A majority of Americans approve of the job President Obama's doing and think he's focused on issues that are important to them, even though a majority also think the IRS intentionally singled out conservative groups for harassment, according to a new Washington Post/ABC News poll.
Why is Obama doing so well in "scandal season"? It might be the economy, stupid. The biggest majority since 2009 — 56 percent — say the economy is getting better. Most Americans are optimistic about the direction the economy's heading. Obama beats congressional Republicans by 9 percentage points on who is better to handle the economy. In his 2008 campaign, Obama suggested he'd be a different kind of politician than Bill Clinton was and in The New York Times on Sunday, Maureen Dowd complained that "No Drama Obama" was nowhere near as good at handling scandals as Clinton was. But it's possible Obama might survive scandals the same way Clinton did.
The economy was doing great in 1998, when it became clear that Clinton had had an affair with a White House intern. The unemployment rate had dropped to 4.5 percent, and it would drop further in 1999 and 2000. Clinton's approval ratings were high throughout impeachment.

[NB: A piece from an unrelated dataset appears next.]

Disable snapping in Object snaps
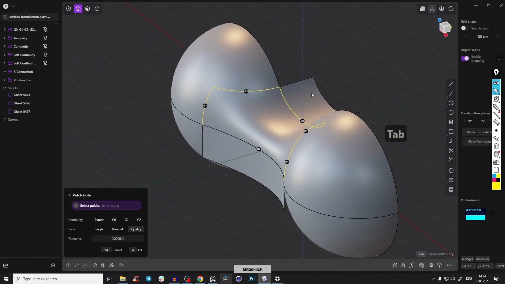Image resolution: width=505 pixels, height=284 pixels. [465, 58]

As political scientists point out every election year, a president's fate is largely based on the public's perception of the economy. So when poll numbers show Obama's approval ratings staying strong despite the scandals, it's wrong to say they've had no impact, as The New York Times' Nate Silver explains. When the public thinks Obama's handling the economy well, they tend to approve of the job he's doing over all. But based on the economic numbers, you'd actually expect Obama's approval rating to be a couple points higher, Silver writes. It's possible that the trio of scandals have cost Obama "two or three percentage points, but that the economy has lifted his numbers by about the same amount."

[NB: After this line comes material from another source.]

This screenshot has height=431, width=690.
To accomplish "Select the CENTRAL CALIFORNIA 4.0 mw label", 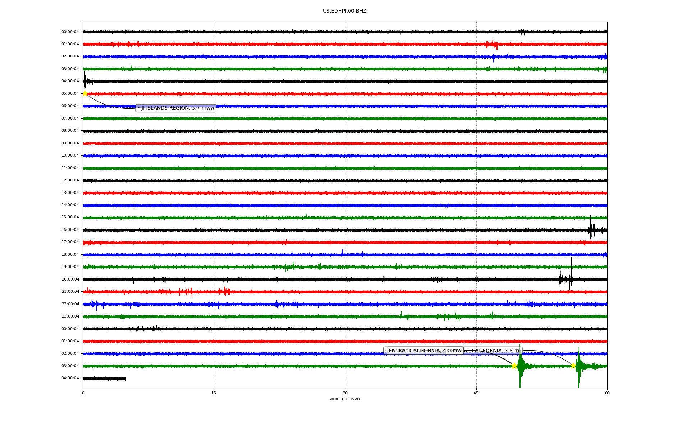I will [423, 351].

While many Republicans are giddy that Democrats look to be in trouble, Ramesh Ponnuru writes at Bloomberg View, those who were around Washington in the '90s are nervous the party will make the same mistakes it made in 1998. Clinton's impeachment cost Republicans in the midterm elections, and House Speaker Newt Gingrich lost his job. And yet, he says, not everyone has learned their lesson:
You would expect that Senator Lindsey Graham, who helped to lead the impeachment proceedings against Clinton, had learned to be cautious in pursuing a scandal. Yet he decided to tie the Benghazi investigation explicitly to the 2016 presidential race, saying that the controversy would doom Hillary Clinton. If Graham were a Democratic plant trying to make the investigation look like a merely partisan exercise, he couldn’t have done better.